- Passage shown
The question we think worth considering is: what is propaganda? What’s the difference between information, fact, opinion, ideology and propaganda? And lastly, when is education propaganda? 

For something to become propaganda, there has to be a power differential in favour of the perspective deemed propagandistic. 

If two friends are having a conversation and one person says they like chips and another says they like rice, neither could reasonably claim the other was engaging in propaganda. These would be opinions rooted in an individual’s perspective, informed by little wider context nor having a material impact on any other person.

If the state however makes a claim, given the power it has to put forth its perspective, the many channels it can use (state education, laws, policy), as well as the potential alignment it may find with other media outlets who can reinforce its claims with significant ease- that arguably is propaganda.

What’s also interesting in this letter is that at times ‘training’ and ‘propaganda’ are used interchangeably. 

We think that training certainly can be propagandistic. Again, we might look to where there exists a power differential at play in what is taught and what is not. Education backed by the state, perhaps? Is education we receive in schools neutral? Or might it possibly include ideas that further existing unequal power dynamics which individuals from certain groups or the state itself may benefit from? Why are we not taught about the British empire’s gulags in Kenya in the main in U.K. schools? Is the absence of that knowledge a mass training in service of the idea of a benevolent British empire?

- Given task
List the channels that the passage on propaganda says the state can use to put forth its perspective.

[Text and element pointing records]
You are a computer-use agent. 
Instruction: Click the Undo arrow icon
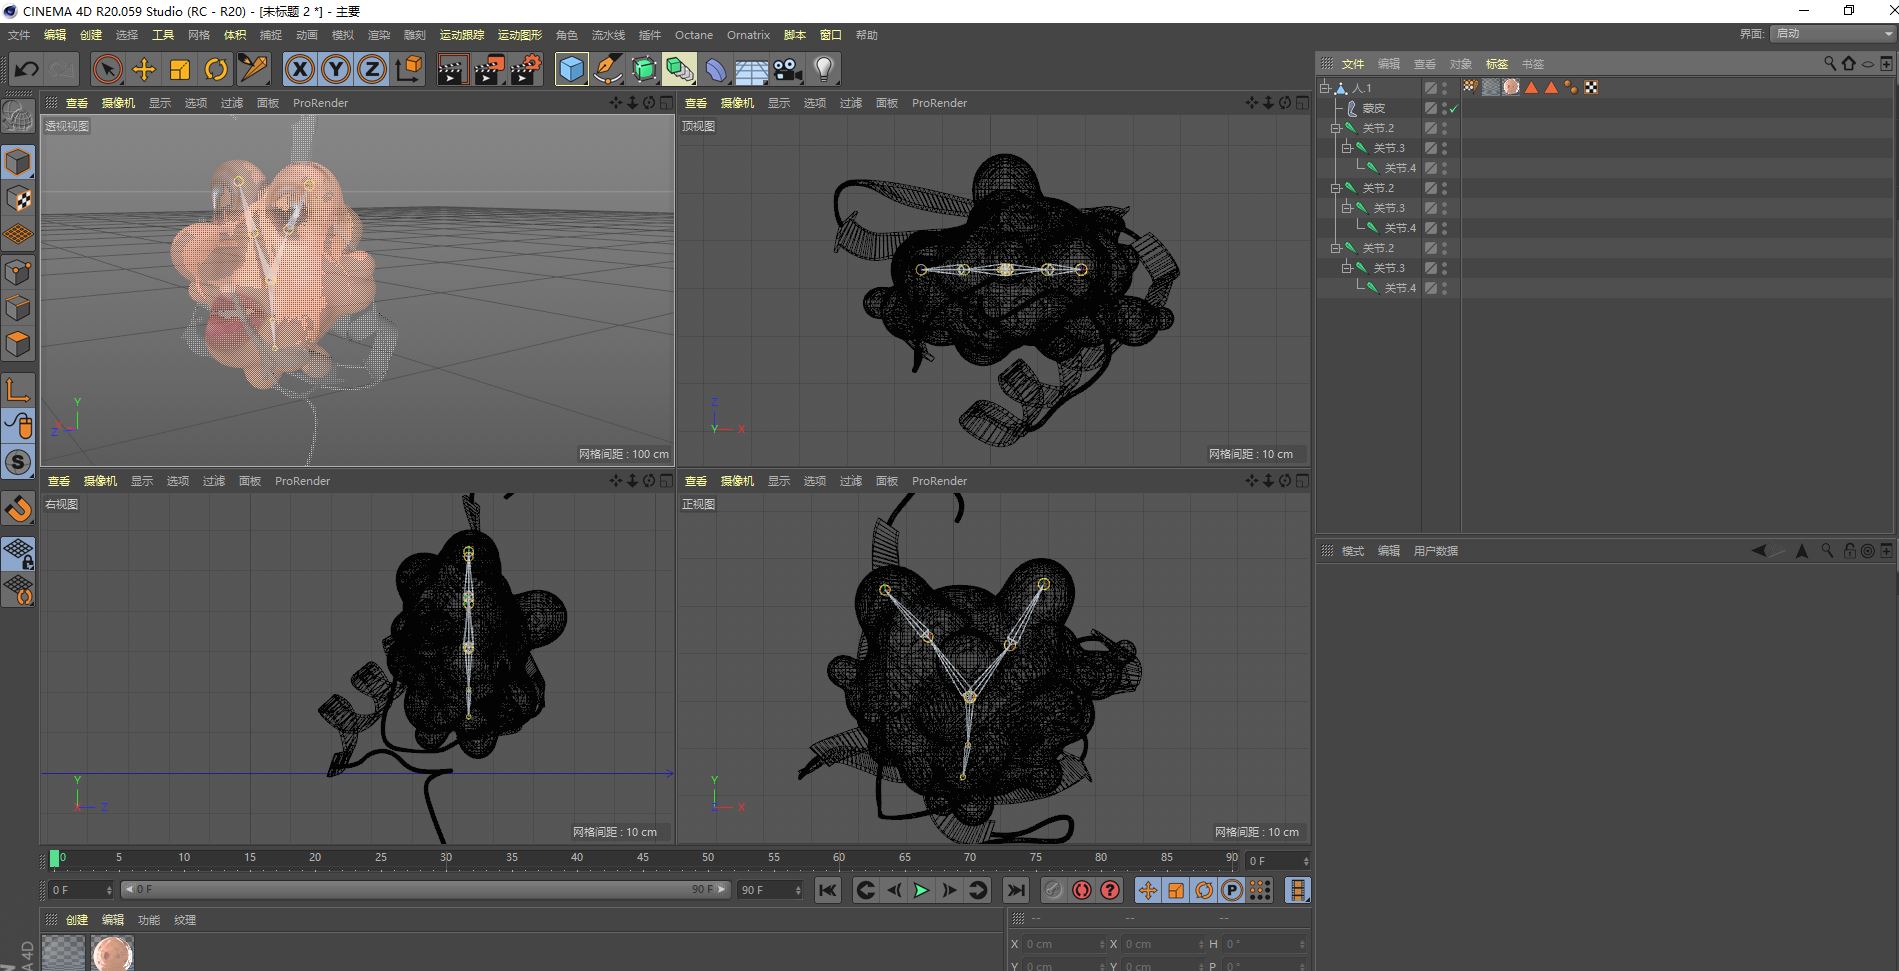(x=27, y=69)
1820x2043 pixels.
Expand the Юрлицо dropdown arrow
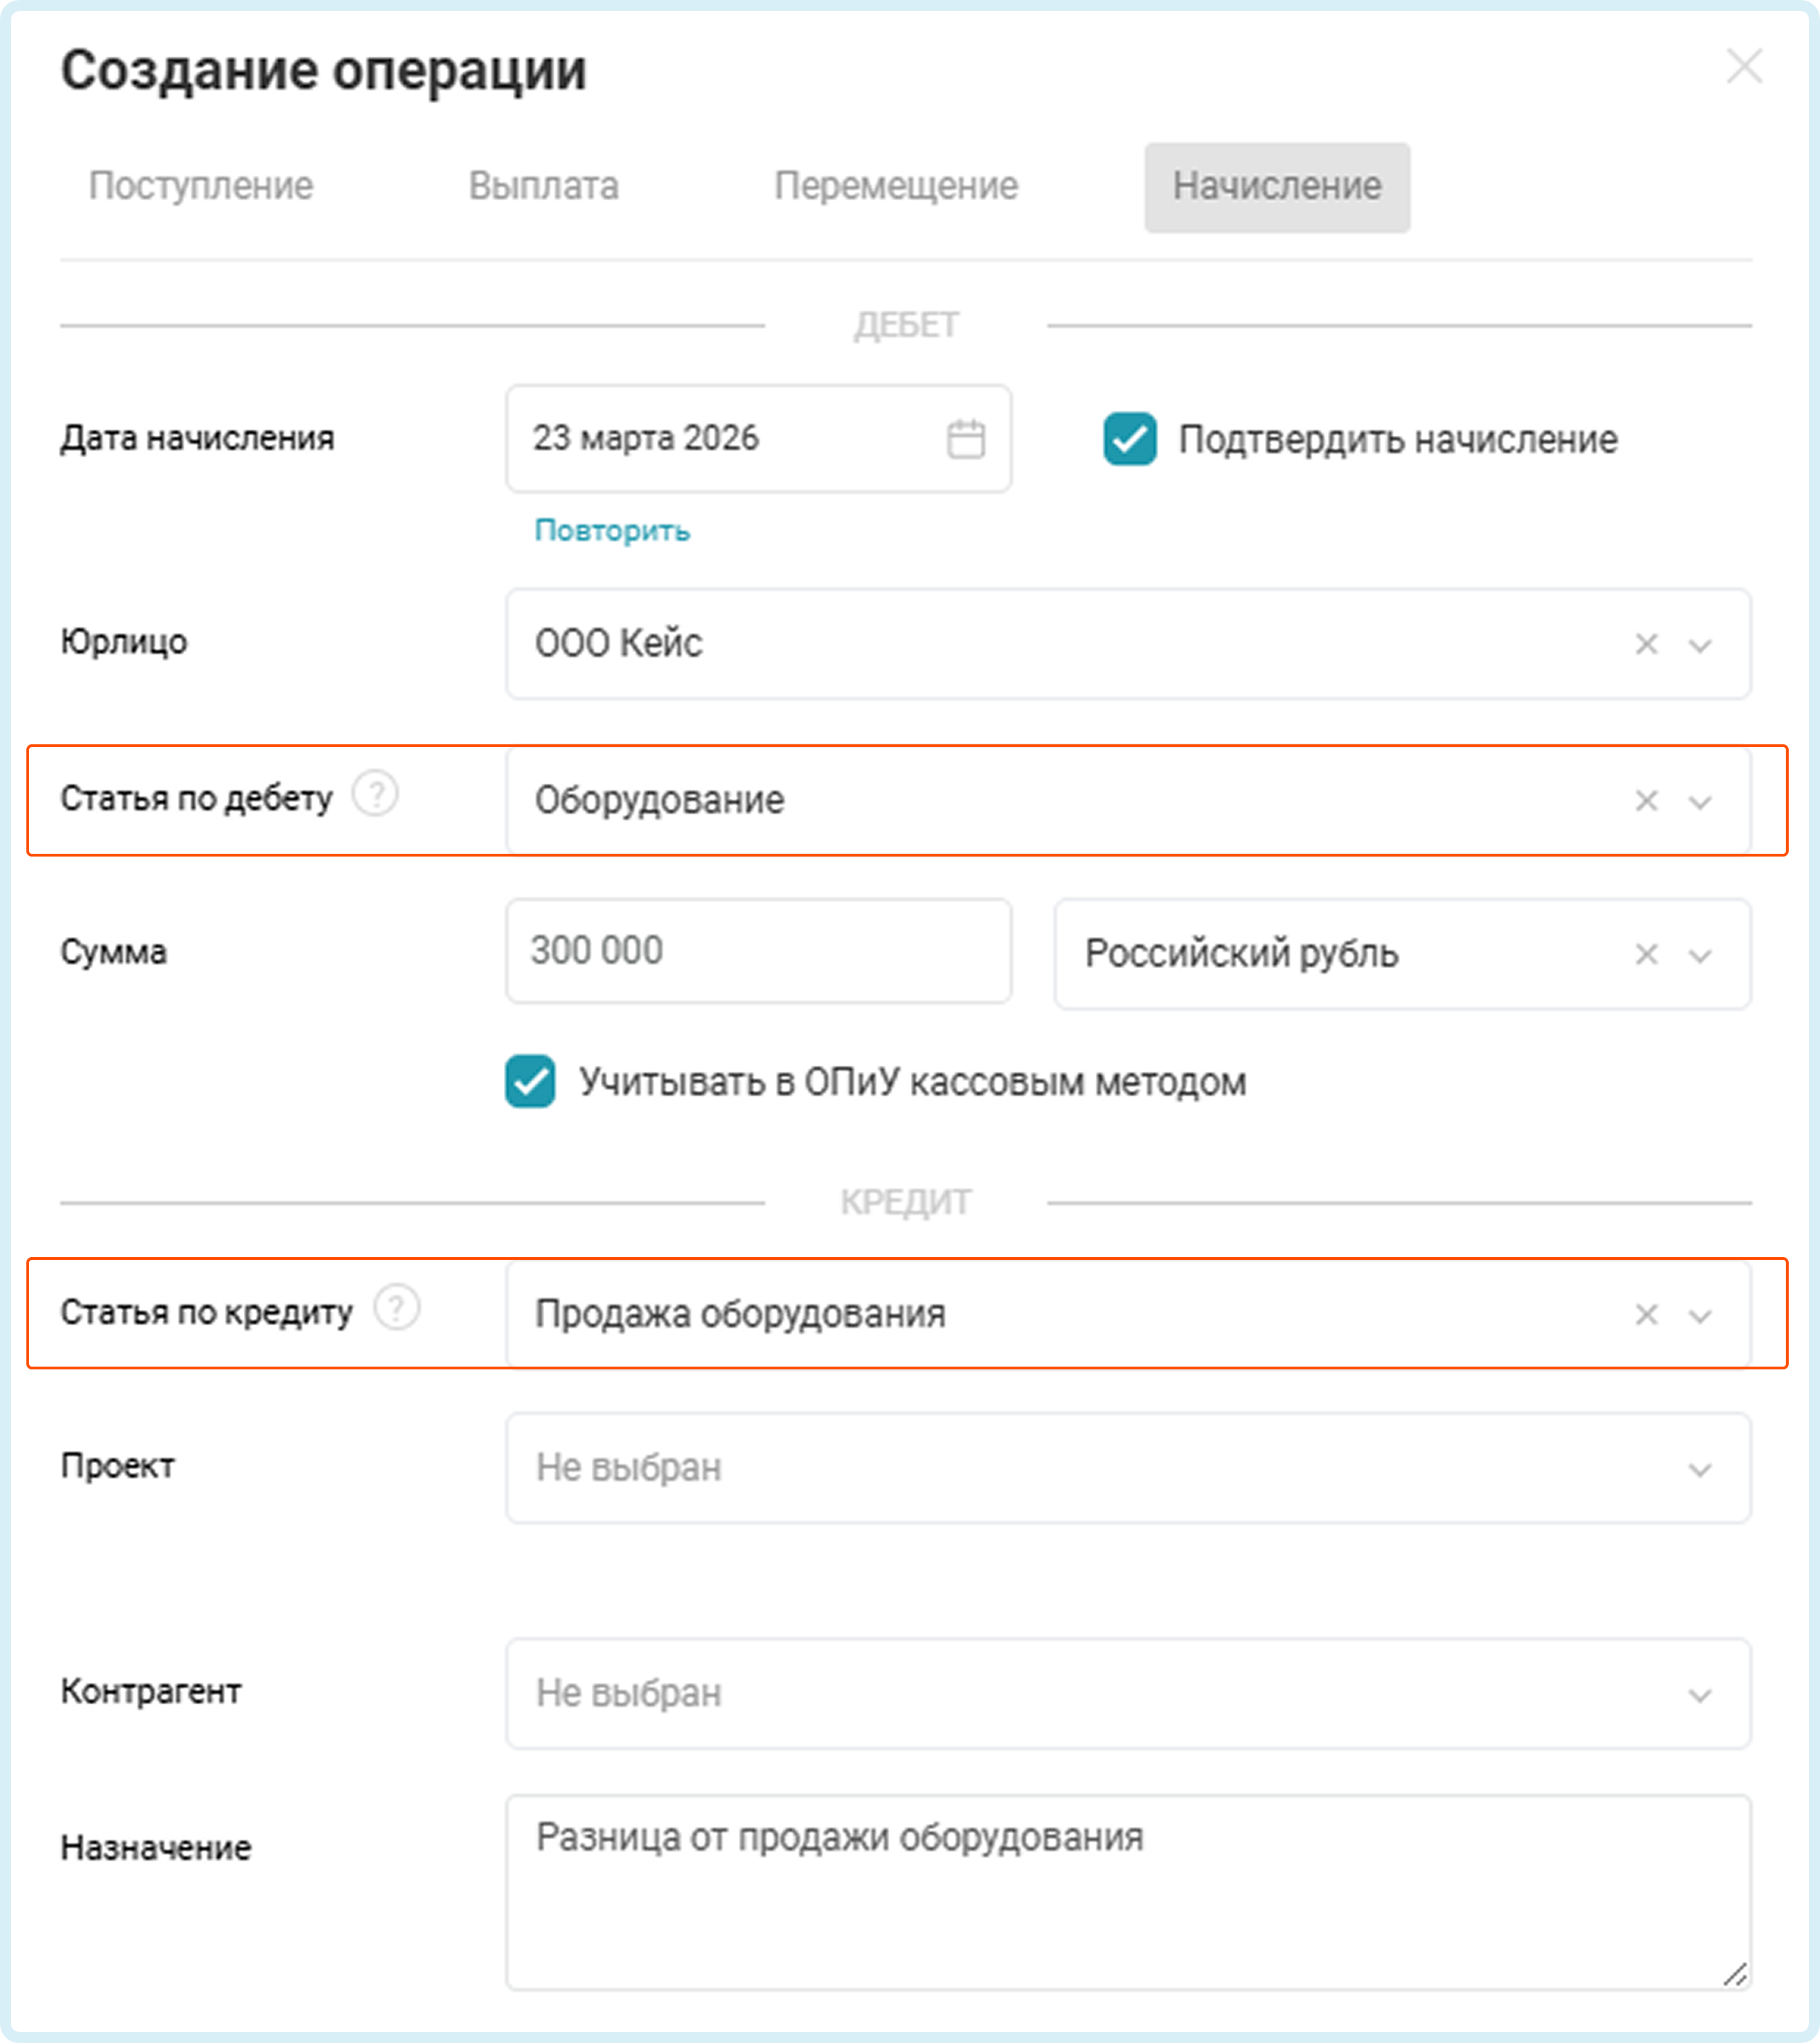(x=1700, y=645)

- Written response
State education, laws, policy